# HMS Endurance may be total 'write-off'



## Stowaway

From 'The News', Portsmouth 14th January 2009
-------------------------------------------

HMS Endurance may be a total write-off


HMS Endurance is the navy's sole ice patrol ship


14 January 2009 
By Matt Jackson 
Defence correspondent

The navy is considering scrapping HMS Endurance because of the damage she sustained in a flood, The News can reveal.
Defence sources believe it will be too costly to repair the Portsmouth-based Antarctic patrol vessel, nicknamed Red Plum after the distinctive colour of her hull.

And the navy has confirmed that axing the ship is one of several options being put forward.

An investigation is under way into the accident which took place in the South Atlantic, off Chile, on December 17.

Civilians had to be evacuated from the vessel when her engine compartment flooded in the Strait of Magellan, before she was later towed to Chile.

She is now berthed in the Falkland Islands.

The source told The News: 'When the engine compartment had been pumped out they realised how much damage had been done, and so it seems most likely that the navy will look to write off the ship.'

The navy refused to comment on the scale of the damage, or what the potential cost could be of repairing or replacing the ship.

But when asked if Endurance could be scrapped, a spokesman said: 'Work has been undertaken to consider all options.

'But until the assessment is complete it is simply not helpful to speculate on the way ahead or the extent of the damage.

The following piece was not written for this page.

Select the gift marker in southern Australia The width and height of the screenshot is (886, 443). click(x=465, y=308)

'However, it can be said that the aim is to get the ship back into South Atlantic operations as soon as possible.'

HMS Endurance is the navy's sole ice patrol ship and carries out scientific duties for the British Antarctic Survey as well as being an important naval presence in the South Atlantic.

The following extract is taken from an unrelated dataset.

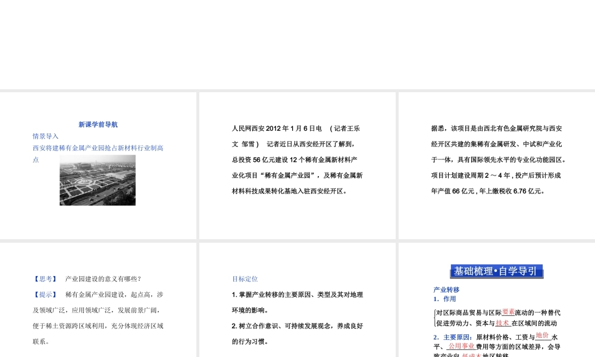Click the 情景导入 blue heading
595x357 pixels.
(x=46, y=136)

Although the Portsmouth-based patrol ship HMS Clyde is in the region, the navy decided last month to divert the frigate HMS Northumberland from Falklands duties to piracy patrols off Somalia.

In its place is RFA Largs Bay, which is crewed mainly by civilians.

Portsmouth South MP Mike Hancock, who sits on the Commons Defence Select Committee, said the government should 'come clean' about the future of Endurance.

He added: 'If they are going to write Endurance off then they need to find a replacement as soon as possible, because we have had a British presence in the scientific community there for 40 years.

'The ship is a symbol of sovereignty that we need to maintain.'

Ends.

http://www.portsmouth.co.uk/newshome/Red-Plum-may-be-a.4871937.jp


----------



## Molls-Phot

Don't believe everything you read in the newspapers, especially a local rag with a negative agenda when it comes to the RN. Mind you, with this government it's quite feasible.


----------



## chadburn

How old is Endurance? I presume she is subject to a costly refit before she goes South every time.


----------



## Vital Sparks

I dont see the problem, it's not as if anything significnt happened the last time this ship was withdrawn :-;


----------



## Paul UK

I thought it was about 1982 that Endurance was withdrawn, my mind also drwas a blank about anything un toward occuring.

Paul


----------



## Pompeyfan

This was in the Portsmouth News last night.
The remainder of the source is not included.